• [Work instructions]
Set down exactly the lines below between the line holding "You are a GUI" and the line holding "Given: Open the About us page", inclusive; no other line belongs in the answer.

• [Data shown]
"""

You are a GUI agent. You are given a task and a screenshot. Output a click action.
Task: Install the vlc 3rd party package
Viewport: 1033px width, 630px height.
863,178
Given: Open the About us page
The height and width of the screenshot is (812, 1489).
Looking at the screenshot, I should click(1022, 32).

"""
"""

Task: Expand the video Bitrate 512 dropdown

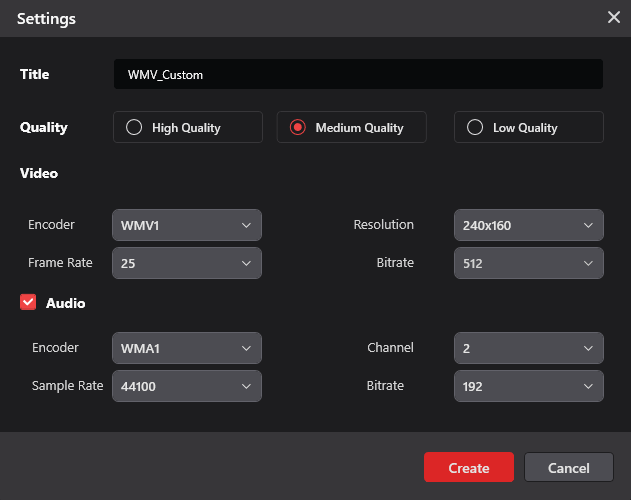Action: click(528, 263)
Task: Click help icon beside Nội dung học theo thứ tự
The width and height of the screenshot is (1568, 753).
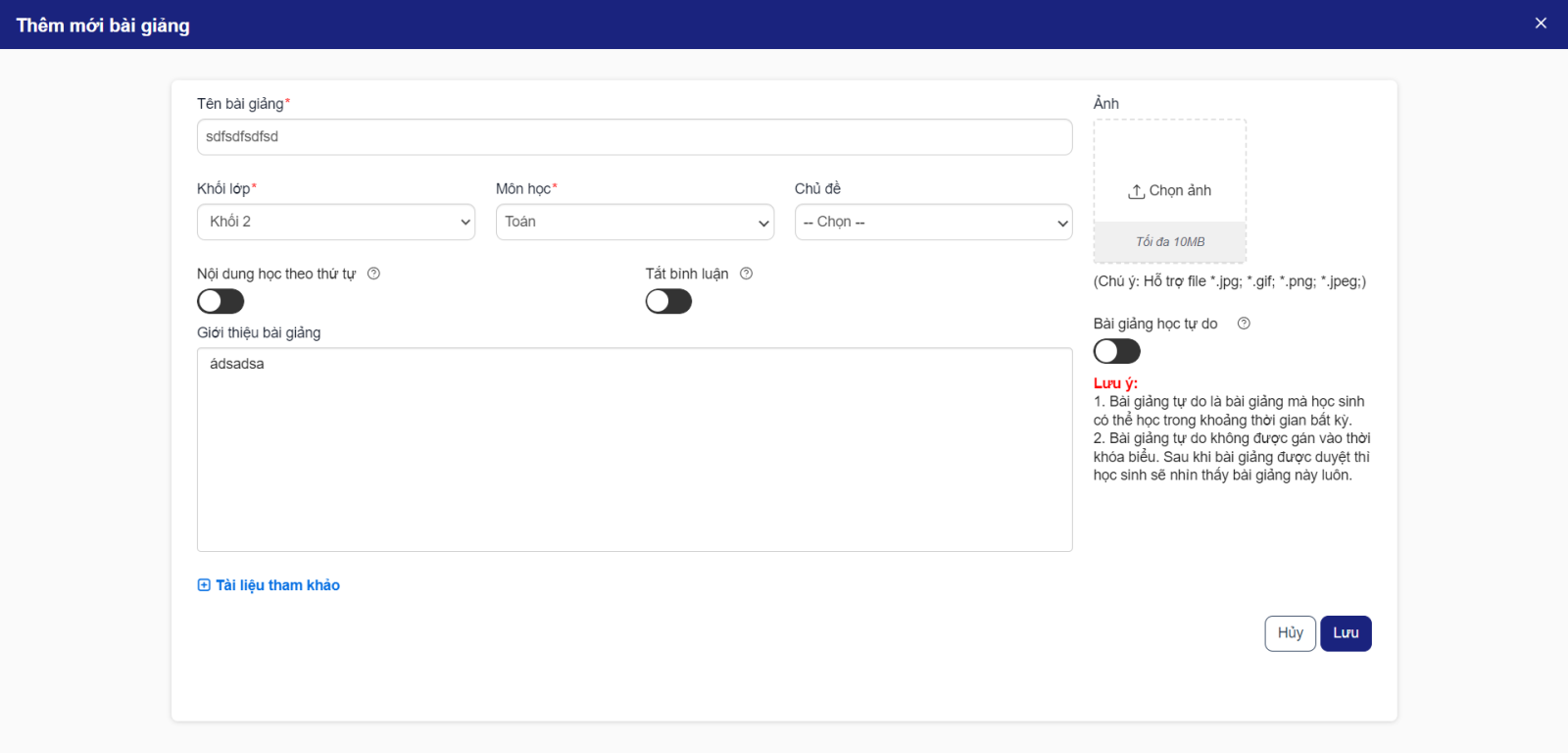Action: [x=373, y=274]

"""

• [Exercise result]
You are a GUI agent. You are given a task and a screenshot. Output a click action.
Task: Install the vlc 3rd party package
Viewport: 1033px width, 630px height.
863,178
Given: Open the About us page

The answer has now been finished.